Finding my true self…
Thursday, November 29, 2012
I think one of the reasons why I have not been able to say I am completely happy with myself is because I do not know what my calling in life is. I do not have a real passion for any activity or task I currently do. Is this possible? I look at others around me and I can see their passion for cooking, teaching, dancing, painting, selling, etc. What about me? How is it that I have not found that one thing that can get me excited?
I certainly feel that this is what truly affects me when I over eat or do not eat healthy. I think I am just bored at life so I eat… In an attempt to kill my boredom I decided to do card making. It has turned out to be great and expensive. However, it is not my real passion. I happen to be good at it, or at least that’s what my friends say, but I am having a hard time finding a passion that I can make into a career.
Maybe what is making me think of this the most is that I have a wonderful fiancé who happens to have his dream job and loves it.
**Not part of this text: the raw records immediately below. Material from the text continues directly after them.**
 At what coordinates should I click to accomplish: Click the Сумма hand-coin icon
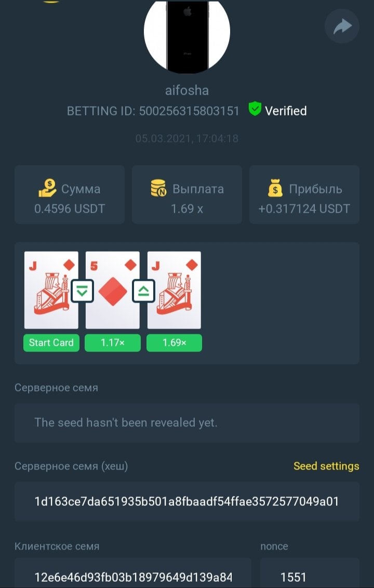point(48,188)
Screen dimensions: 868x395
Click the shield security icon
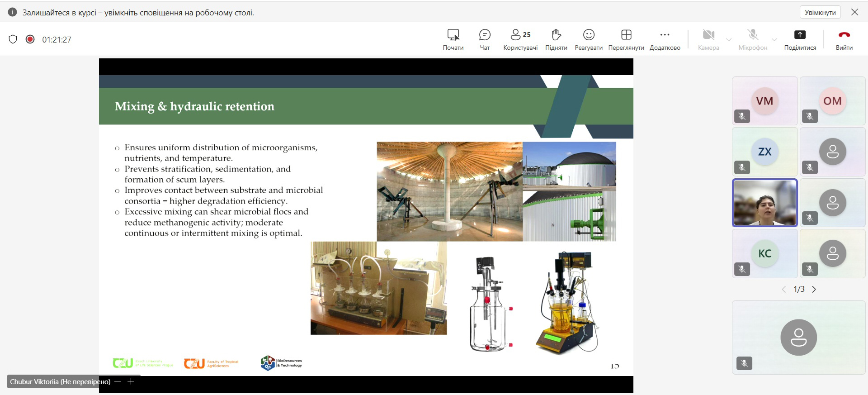[13, 39]
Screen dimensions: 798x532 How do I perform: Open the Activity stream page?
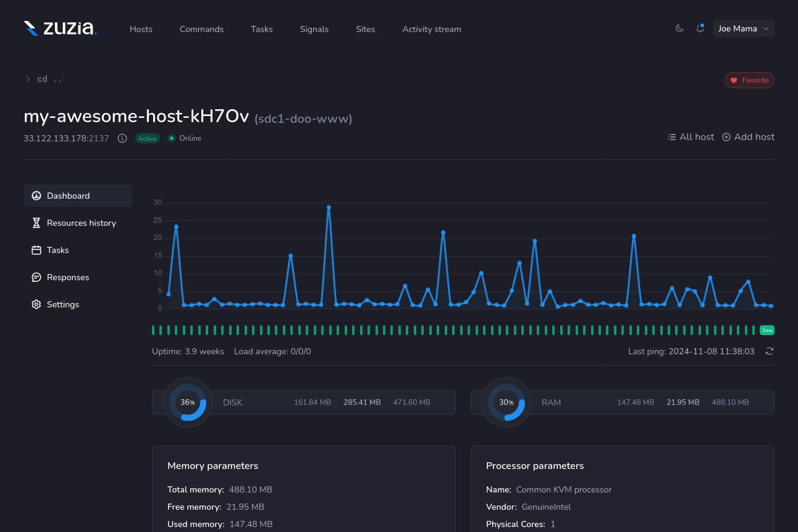click(x=432, y=29)
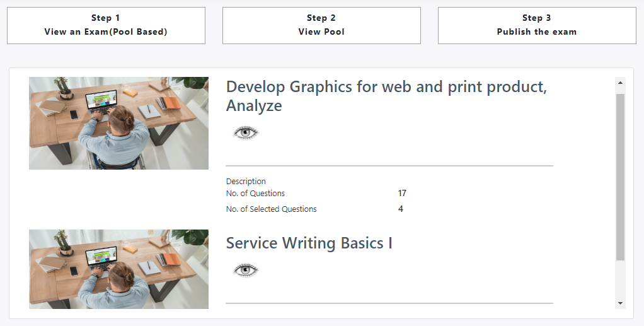Click the No. of Questions label
This screenshot has height=326, width=644.
[x=255, y=194]
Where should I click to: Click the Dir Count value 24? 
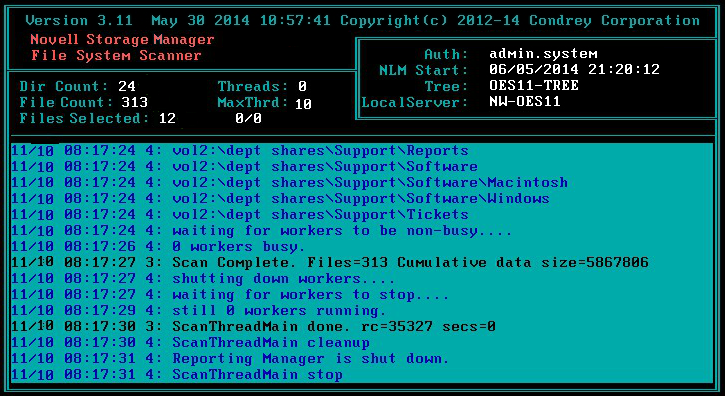(x=127, y=86)
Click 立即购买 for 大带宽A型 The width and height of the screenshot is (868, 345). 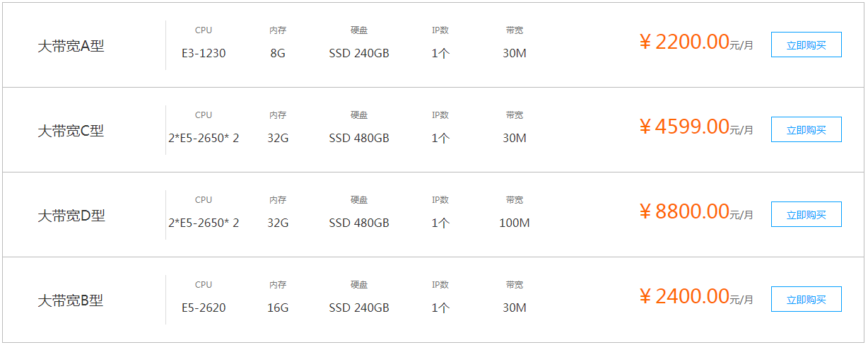(x=806, y=45)
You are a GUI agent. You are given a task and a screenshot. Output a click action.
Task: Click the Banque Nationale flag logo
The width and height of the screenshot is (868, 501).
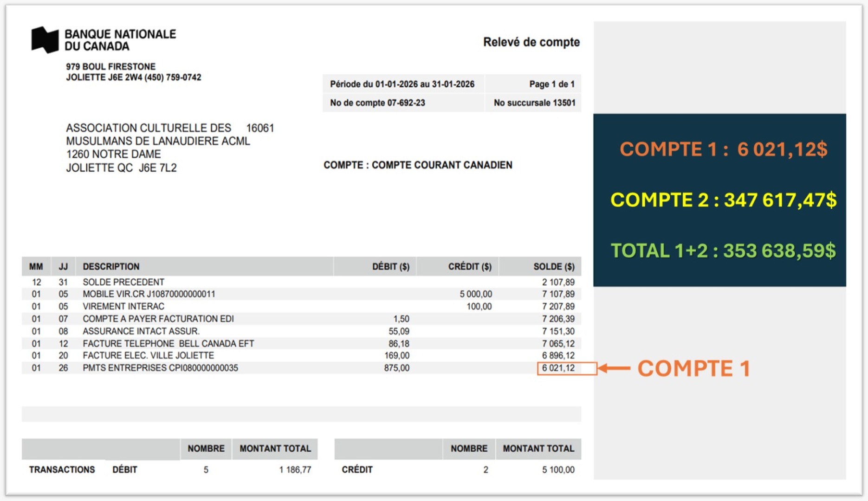(x=45, y=40)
I can see how he is happy and I want the same type of happiness.
So today I have decided to do some volunteer work… I will start looking for jobs I can do in my spare time and see what interests me. I have some interest in possibly teaching, I seem to be good a coaching other, so why not explore the options.
Anyway, going a bit long on this one… In conclusion, I need to find Jenel in the midst of it all and still make a living, be a good future wife, be a good sister, be a good daughter, and be good to me. Am I asking for a lot? :)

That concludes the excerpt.